━━ DATA RECORDS

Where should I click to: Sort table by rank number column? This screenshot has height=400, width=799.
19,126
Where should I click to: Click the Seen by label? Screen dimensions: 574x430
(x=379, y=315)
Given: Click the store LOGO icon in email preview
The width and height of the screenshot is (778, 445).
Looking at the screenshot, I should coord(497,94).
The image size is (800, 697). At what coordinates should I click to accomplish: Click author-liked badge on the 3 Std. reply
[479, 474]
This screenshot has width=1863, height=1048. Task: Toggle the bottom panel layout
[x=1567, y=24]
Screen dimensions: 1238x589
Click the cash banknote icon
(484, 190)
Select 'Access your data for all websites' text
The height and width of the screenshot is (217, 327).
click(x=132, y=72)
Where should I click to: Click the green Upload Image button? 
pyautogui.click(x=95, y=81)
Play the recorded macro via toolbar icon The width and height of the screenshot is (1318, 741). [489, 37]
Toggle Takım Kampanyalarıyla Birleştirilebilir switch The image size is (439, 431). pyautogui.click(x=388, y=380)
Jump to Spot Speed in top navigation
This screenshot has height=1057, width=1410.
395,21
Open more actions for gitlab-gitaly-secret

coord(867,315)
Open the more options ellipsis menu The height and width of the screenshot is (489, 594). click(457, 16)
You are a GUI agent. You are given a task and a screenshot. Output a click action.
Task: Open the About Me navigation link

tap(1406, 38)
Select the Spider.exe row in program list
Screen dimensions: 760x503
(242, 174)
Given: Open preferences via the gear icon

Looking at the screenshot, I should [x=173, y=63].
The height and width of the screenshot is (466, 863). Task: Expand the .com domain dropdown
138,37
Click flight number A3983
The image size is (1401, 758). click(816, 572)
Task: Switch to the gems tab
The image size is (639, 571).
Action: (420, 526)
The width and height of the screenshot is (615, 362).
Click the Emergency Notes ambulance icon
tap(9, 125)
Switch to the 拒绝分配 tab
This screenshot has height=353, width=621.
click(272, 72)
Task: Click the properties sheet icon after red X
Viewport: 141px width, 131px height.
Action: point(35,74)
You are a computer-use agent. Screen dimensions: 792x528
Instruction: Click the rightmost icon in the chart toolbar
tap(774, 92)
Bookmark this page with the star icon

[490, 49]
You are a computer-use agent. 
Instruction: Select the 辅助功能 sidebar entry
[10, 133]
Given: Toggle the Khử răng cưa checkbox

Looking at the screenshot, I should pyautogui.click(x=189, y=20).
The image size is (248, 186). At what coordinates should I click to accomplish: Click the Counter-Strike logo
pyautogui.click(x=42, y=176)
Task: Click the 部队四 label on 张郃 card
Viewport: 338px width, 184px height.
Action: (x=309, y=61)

━━━━

WHAT YOU SHOULD DO – Reproduce the rows from the line containing "Given: Toggle the Khử răng cưa checkbox" through the end of the rows, changing "Counter-Strike logo" to "Counter-Strike title" and leaving everything else untouched. Give only those lines.

EXPECTED OUTPUT –
Given: Toggle the Khử răng cưa checkbox

Looking at the screenshot, I should pyautogui.click(x=189, y=20).
The image size is (248, 186). At what coordinates should I click to accomplish: Click the Counter-Strike title
pyautogui.click(x=42, y=176)
Task: Click the 部队四 label on 张郃 card
Viewport: 338px width, 184px height.
Action: (x=309, y=61)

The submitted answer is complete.